L'Explication Prémisse
Si les époux séparés de corps décident de reprendre volontairement la vie commune, la séparation de corps prend fin entre eux. Mais pour que ce retour soit opposable aux tiers (par exemple aux créanciers ou à l’administration), il faut l’officialiser : soit par un acte notarié, soit par une déclaration auprès de l’officier d’état civil. Cette reprise sera alors mentionnée en marge de leur acte de mariage et de leurs actes de naissance. En revanche, le régime de séparation de biens reste en vigueur tant que les époux n’ont pas choisi, selon la procédure prévue à l’article 1397, d’adopter un nouveau régime matrimonial.

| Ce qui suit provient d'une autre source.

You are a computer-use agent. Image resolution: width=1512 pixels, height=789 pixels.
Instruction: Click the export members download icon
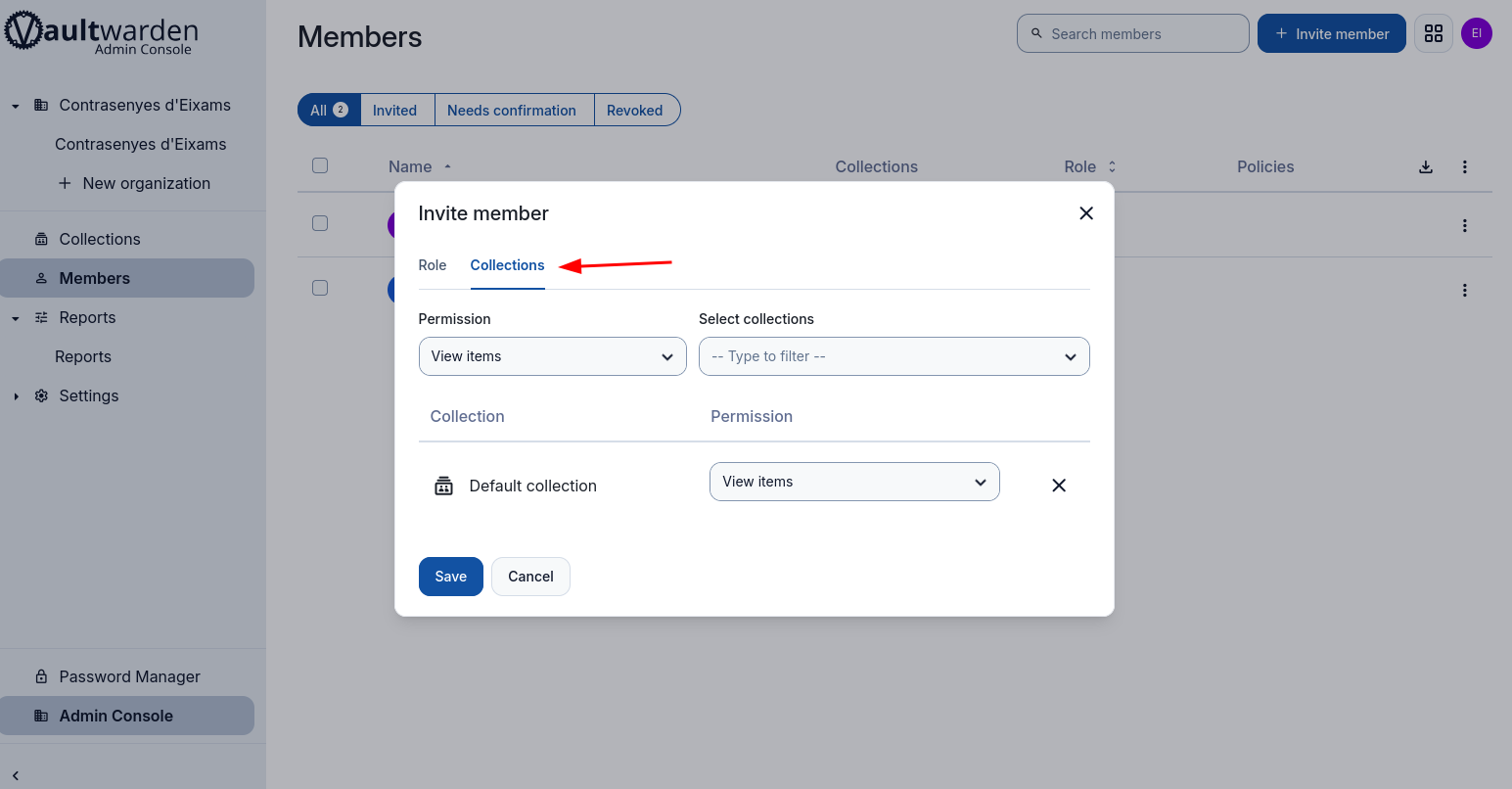coord(1426,166)
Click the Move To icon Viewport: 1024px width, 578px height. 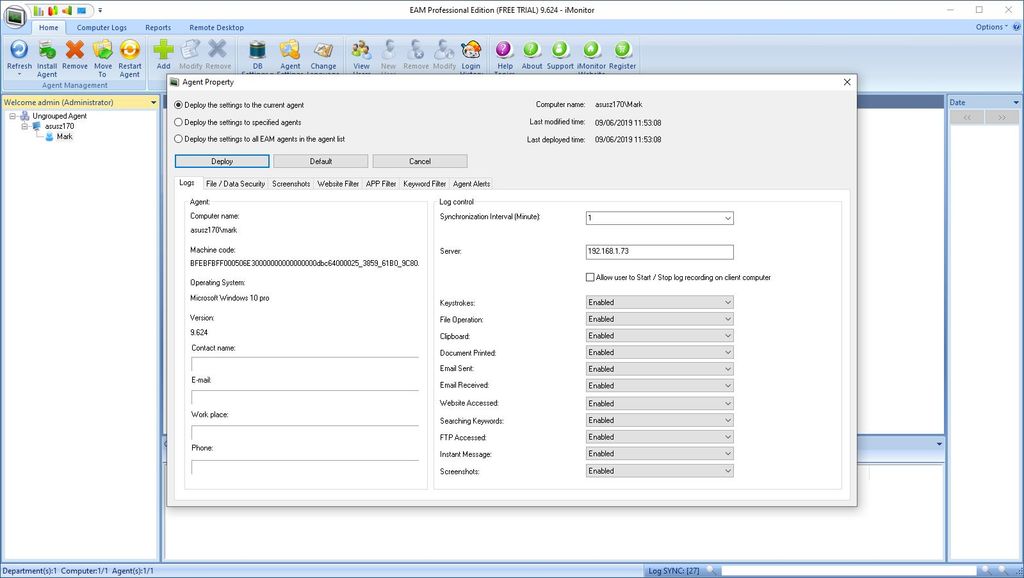(x=102, y=50)
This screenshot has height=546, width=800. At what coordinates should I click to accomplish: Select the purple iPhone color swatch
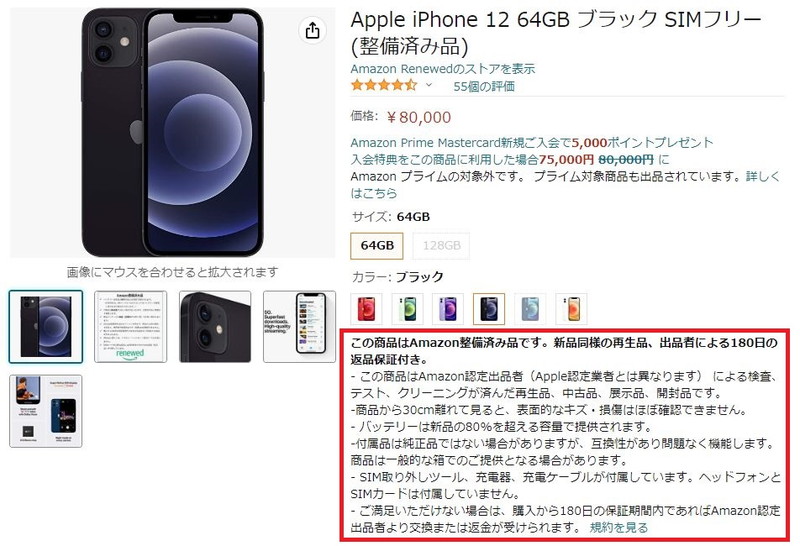tap(448, 309)
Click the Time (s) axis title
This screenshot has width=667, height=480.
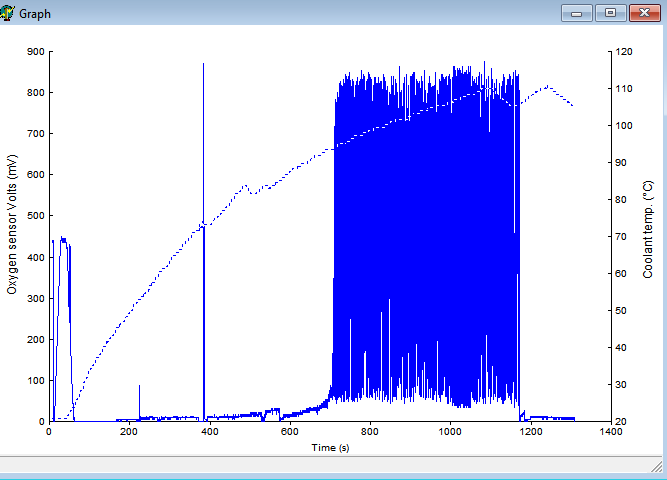[330, 448]
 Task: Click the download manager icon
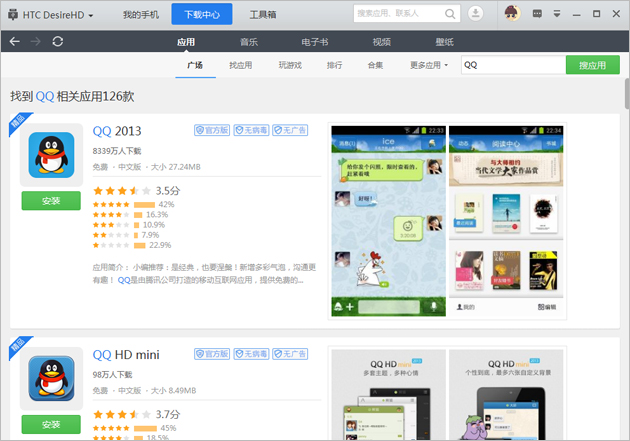tap(476, 13)
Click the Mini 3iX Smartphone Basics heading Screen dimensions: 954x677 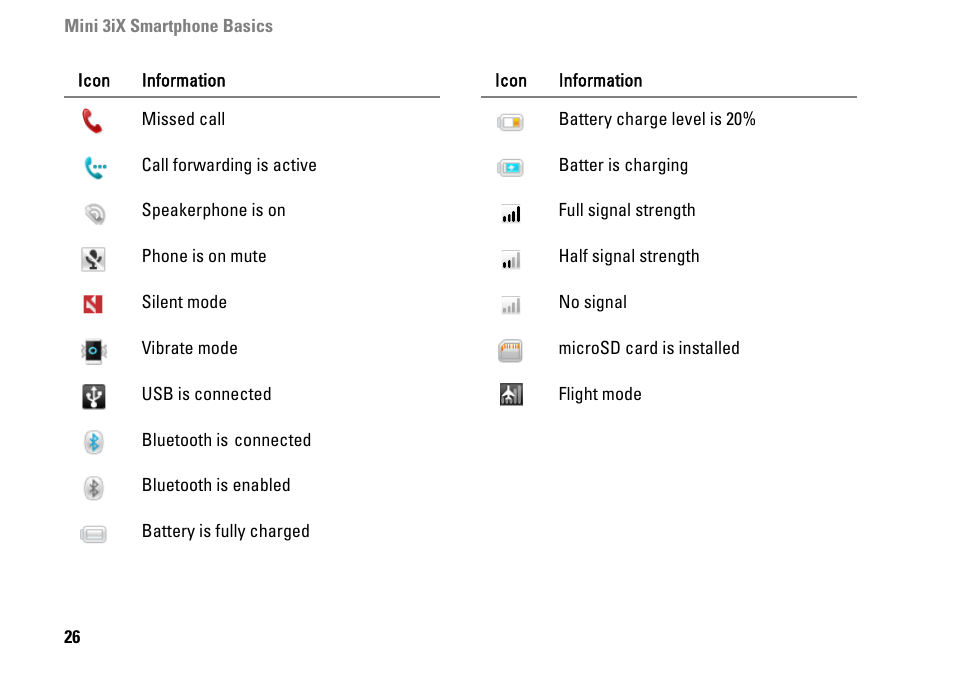pyautogui.click(x=169, y=26)

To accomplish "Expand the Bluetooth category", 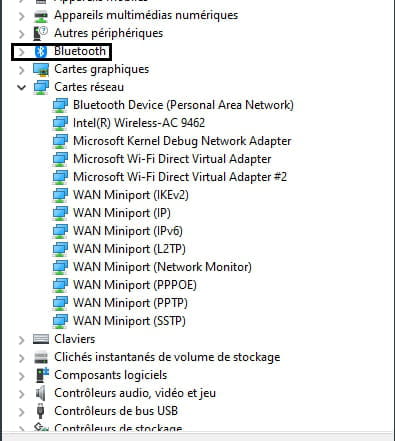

Marie et Paul, mariés mais séparés de corps depuis deux ans, décident de se remettre ensemble et emménagent à nouveau sous le même toit. Entre eux, la séparation de corps est terminée. Pour que leur retour soit reconnu par un créancier qui avait une saisie pendant la séparation, ils vont chez un notaire pour établir un acte constatant la reprise. Le notaire fait ensuite porter la mention de reprise en marge de leur acte de mariage et de leurs actes de naissance. Par contre, leurs comptes et leurs biens restent séparés parce qu’ils n’ont pas changé formellement leur régime matrimonial en suivant la procédure de l’article 1397.
- La reprise volontaire de la vie commune met fin à la séparation de corps entre époux.
- La fin de la séparation est immédiate entre les époux, mais pour être opposable aux tiers elle doit être constatée par acte notarié ou déclarée à l’officier d’état civil.
- La mention de la reprise est portée en marge de l’acte de mariage et des actes de naissance des époux.
- Le régime de séparation de biens subsiste après la reprise, sauf si les époux adoptent un nouveau régime matrimonial conformément aux règles de l’article 1397.
- Formaliser la reprise protège les époux vis‑à‑vis des tiers (créanciers, administrations) et évvite des incertitudes juridiques sur les droits et obligations postérieurs.